Chaos Theory

R.L. Burnside's indestructible hill-country blues

Yet Burnside is his own unreconstructed man, even more primitive than Hooker, who has been known to employ two or three chords to Burnside's typical one. The wonder is that Burnside's effect is anything but monotonous. He uses subtle rhythmic shifts to link the parts of his songs together where many players rely on melody, and in this he is like a one-man James Brown band. He makes rough music, often fueled by corn liquor, yet it repays close attention.

Burnside's influences peep through in flashes, and they are as likely to be McDowell or Hopkins as automatic guns and crack, the big-city evils that have spread southward now. (Burnside is pictured on the cover of Too Bad Jim with his blue-eyed dog Buck. The pet, he says, was killed near his home in a drive-by shooting.) His brew is rural but not bucolic. Palmer likens it to post-relativity physics, which tells us the universe is governed by laws so subtle it only seems chaotic. Burnside is a little drier. "I guess it's just a gift."

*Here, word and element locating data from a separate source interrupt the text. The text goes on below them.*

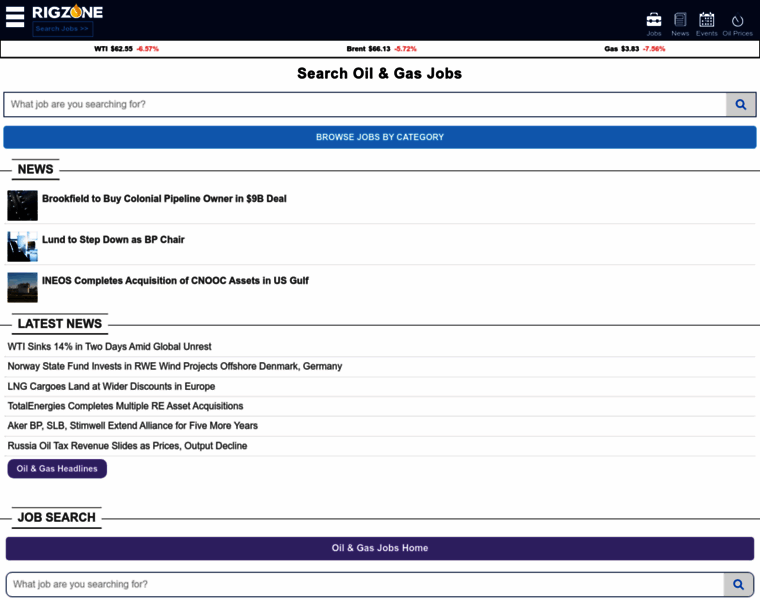Go to Oil & Gas Jobs Home
760x600 pixels.
point(379,548)
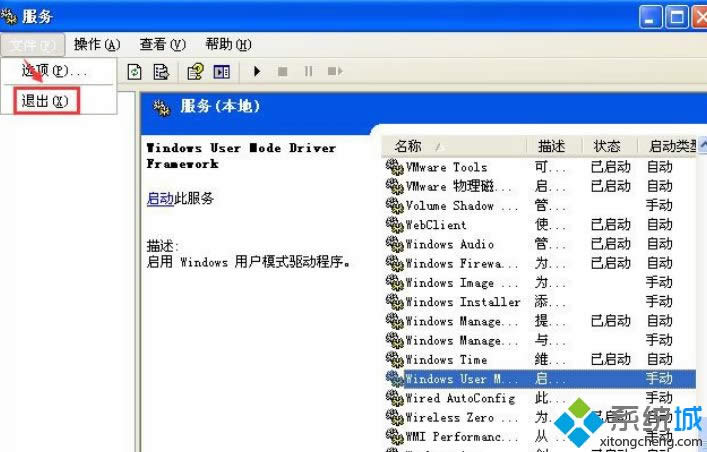Viewport: 707px width, 452px height.
Task: Click the gear icon beside WebClient
Action: pyautogui.click(x=394, y=225)
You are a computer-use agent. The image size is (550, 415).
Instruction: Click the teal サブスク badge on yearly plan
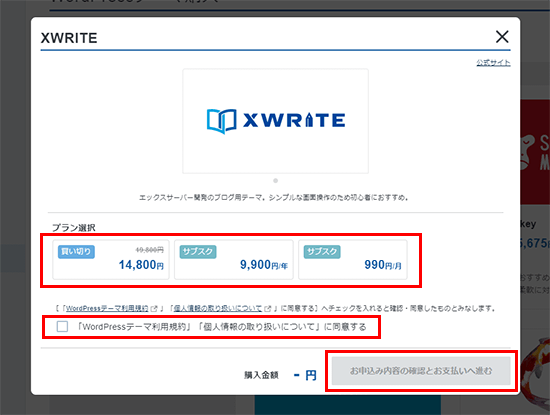click(198, 252)
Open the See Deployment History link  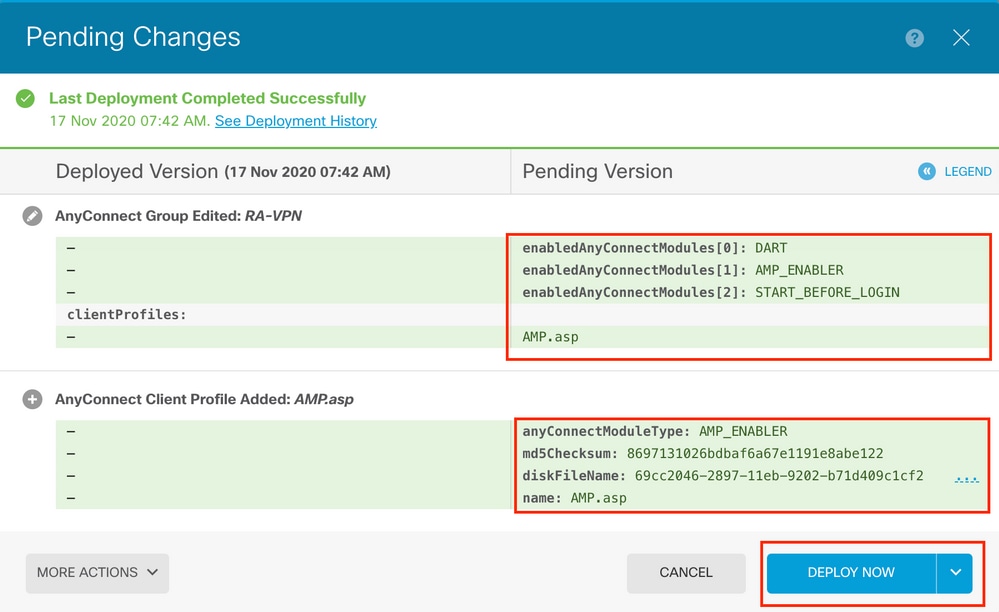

Last October, Burnside and Kimbrough played a lamentably ill-attended date at the Rhythm Room on Fat Possum's first showcase tour. A few dozen fans were treated to more than two and a half hours of bewitching, bone-crushing electric blues. You could almost taste the moonshine served in mason jars. It was so deep, it was beyond avant-garde. Jon Spencer would have been a fish out of water that night.

The Fat Possum Mississippi Juke Joint Revue, featuring R.L. Burnside, Junior Kimbrough and Paul "Wine" Jones, is scheduled to perform on Wednesday, January 1, at the Rhythm Room. Showtime is 9 p.m.